The Snapdragon 888 version of the Galaxy S21 Ultra proves slower, but possibly more stable, than the Xiaomi Mi 11 in a new video
The vlogger Frankie Tech has recently posted a video in which the Xiaomi Mi 11 took on the iQOO 7 (the first- and second-ever Snapdragon 888-based devices to launch respectively) in what he calls an "AnTuTu throttling test", in which the phones in question run the benchmark's app at least 3 times over to see if their scores drop in response to this kind of sustained load. Unfortunately, that was the case with both new phones on that occasion, with the 7 even becoming too hot to complete the test.
This, then, might be an early bit of evidence of overheating in the state-of-the-art Qualcomm processor in its only vehicles to date. However, there is now a third on the scene: the US version of the Samsung Galaxy S21 Ultra, which, luckily, is also available to Frankie Tech's Hong Kong market.
Therefore, the vlogger has now had the chance to repeat the AnTuTu test with the same Mi 11 and his new S21 Ultra. The findings for the Xiaomi phone were similar to those from the first, with the phone declining in terms of scores by the round while rising in terms of reported heat levels.
Then again, it did consistently beat the S21 Ultra over 4 rounds of the benchmark (whereas the iQOO 7 could barely complete 2). The new Samsung flagship's scores fell sharply from about 639,000 in the first round to ~514,000 by the end of the last, compared to ~676,000 for the Mi 11 in the first round to ~631,000 in the fourth.

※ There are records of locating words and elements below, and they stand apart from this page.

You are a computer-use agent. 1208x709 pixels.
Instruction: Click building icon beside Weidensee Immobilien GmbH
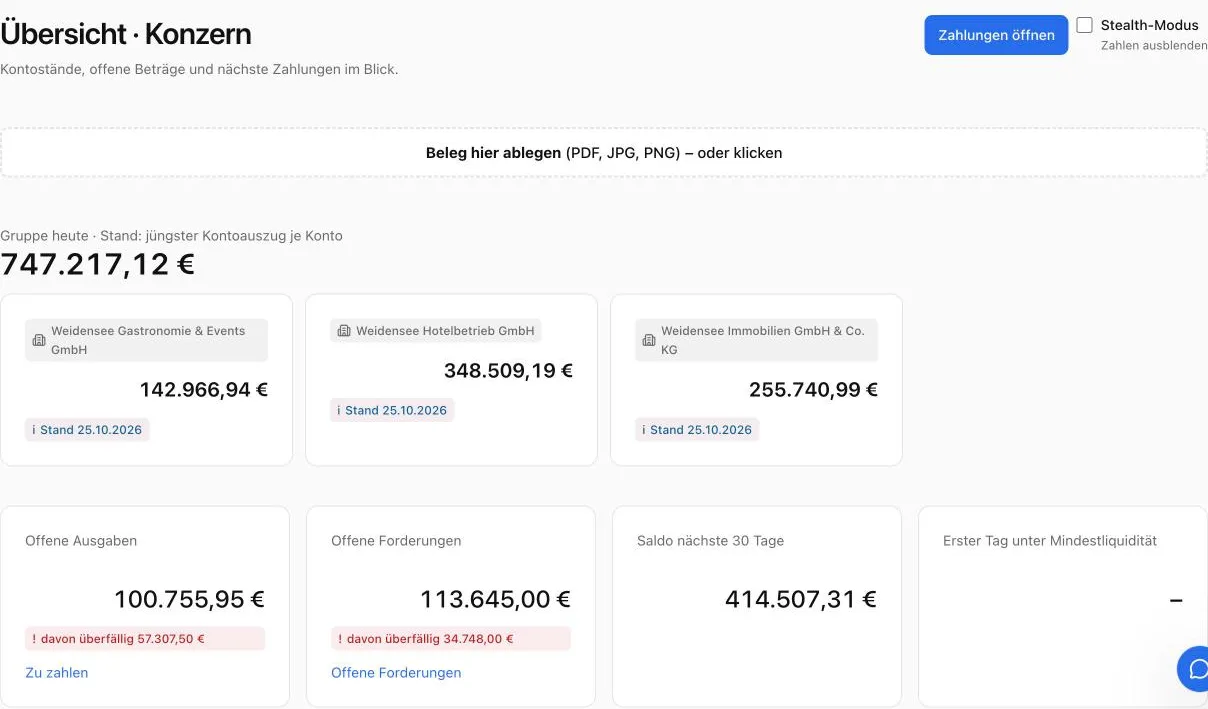click(649, 340)
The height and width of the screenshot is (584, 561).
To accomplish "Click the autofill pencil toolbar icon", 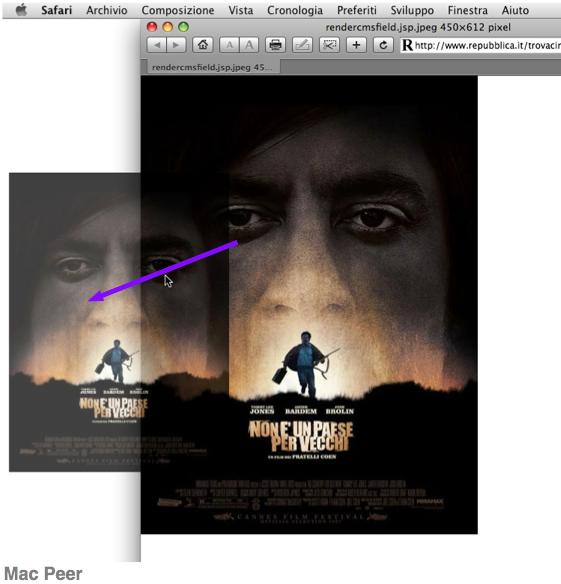I will pos(302,45).
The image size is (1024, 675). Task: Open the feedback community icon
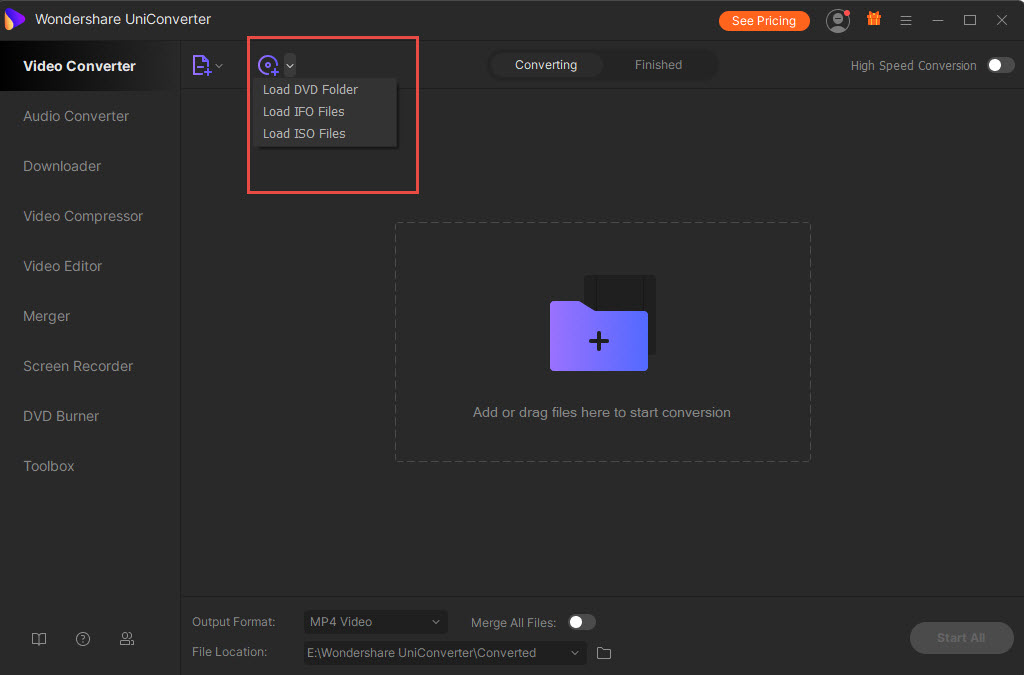(127, 639)
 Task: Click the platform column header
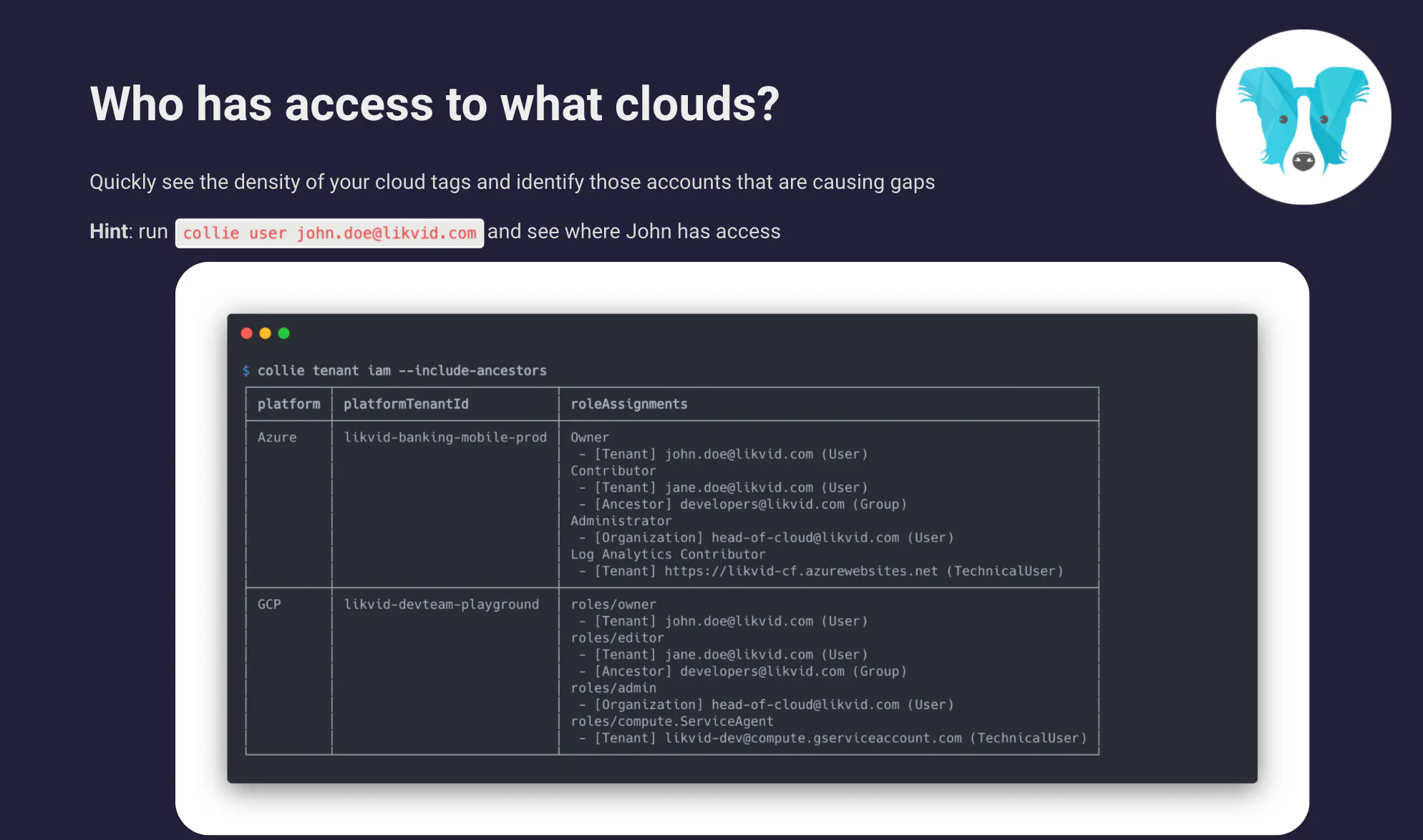coord(289,404)
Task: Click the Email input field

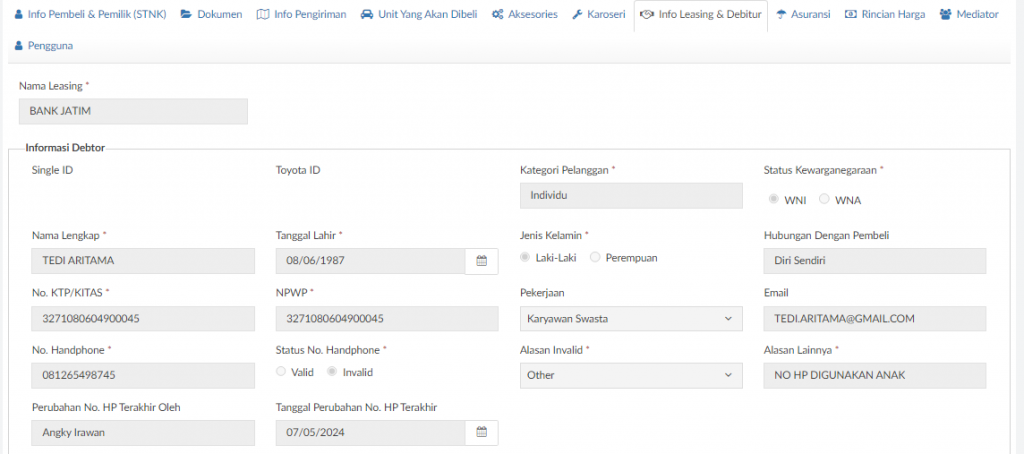Action: (874, 319)

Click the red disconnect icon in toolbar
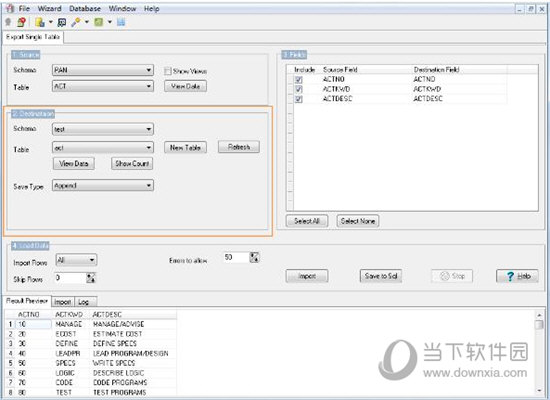point(21,22)
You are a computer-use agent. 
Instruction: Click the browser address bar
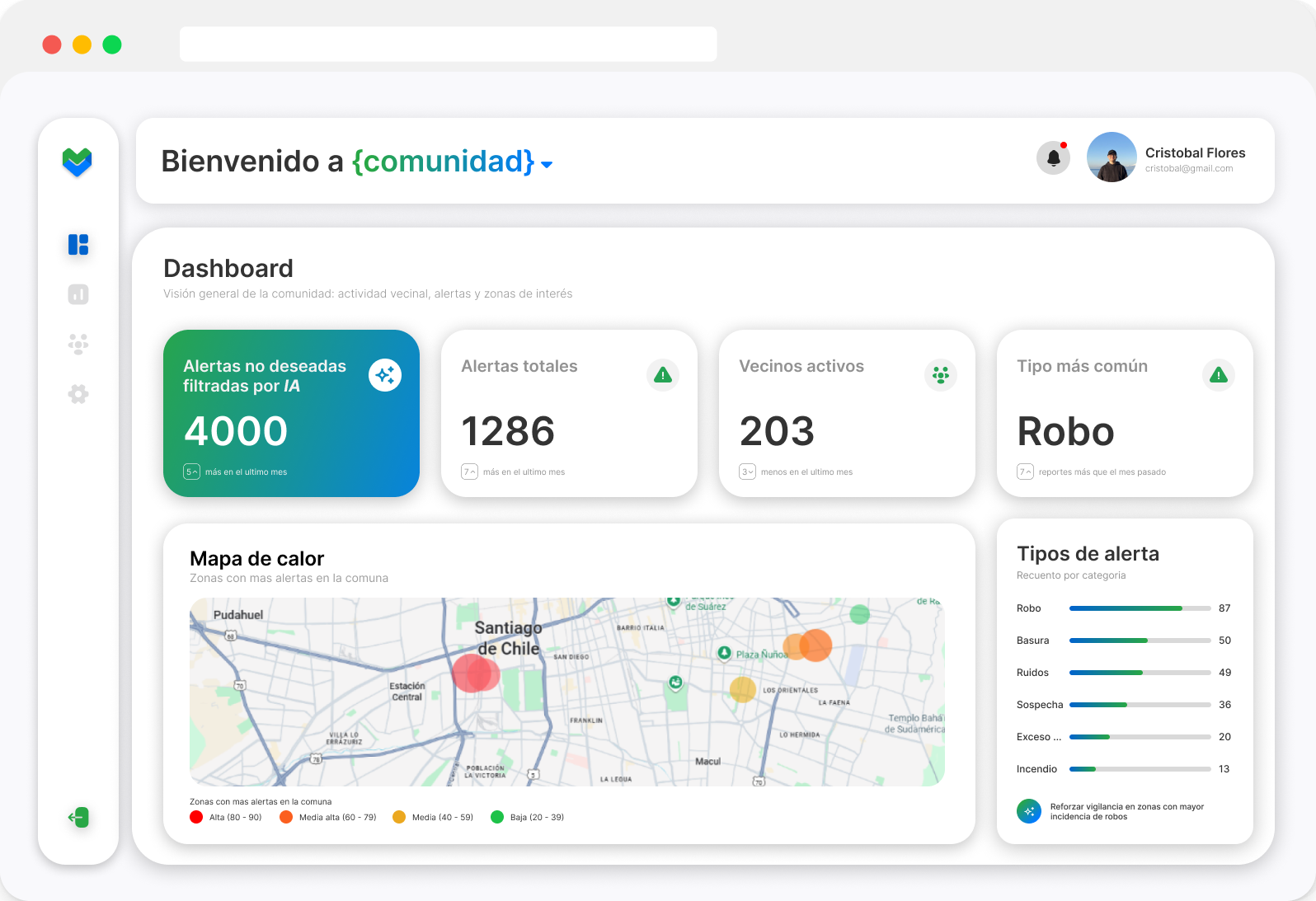448,44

However, the Xiaomi device appeared to lose in terms of thermal management, with external temperatures recorded at 48.9°C at the end of the test compared to 42.8°C in the Galaxy S21 Ultra. It also took the measure of dimming the screen in the course of the video, as it did when competing with the iQOO phone.
This may seem damning for the 888. On the other hand, the consistently reduced temperatures in the S21 Ultra may indicate that its system was stepping in here, and that One UI 3.1 is designed to prioritize thermal safety over performance in situations such as these. MIUI 12.5, on the other hand, might be set to promote processing speeds, even at the cost of some things such as screen brightness.
Should this be the case, it seems that OriginOS (the Android 11 skin found on the iQOO 7) is relatively indifferent to heat, leaving the AnTuTu app to declare it was too hot to keep working and force-close in its own test.
In other words, while the Snapdragon 888 might be linked to thermal throttling, different Android skins from different OEMs might also have an impact on how it is managed and, in turn, how individual phones perform under load.
In addition, Frankie Tech also claimed that the Mi 11 and S21 Ultra lost 25% and 19% of their remaining battery levels during his test respectively, possibly suggesting that different OEMs might also get different levels of power efficiency out of the new top-end SoC as well.
It will be interesting to see how other hotly-anticipated premium smartphones such as those from OnePlus handle these emerging issues in the near future.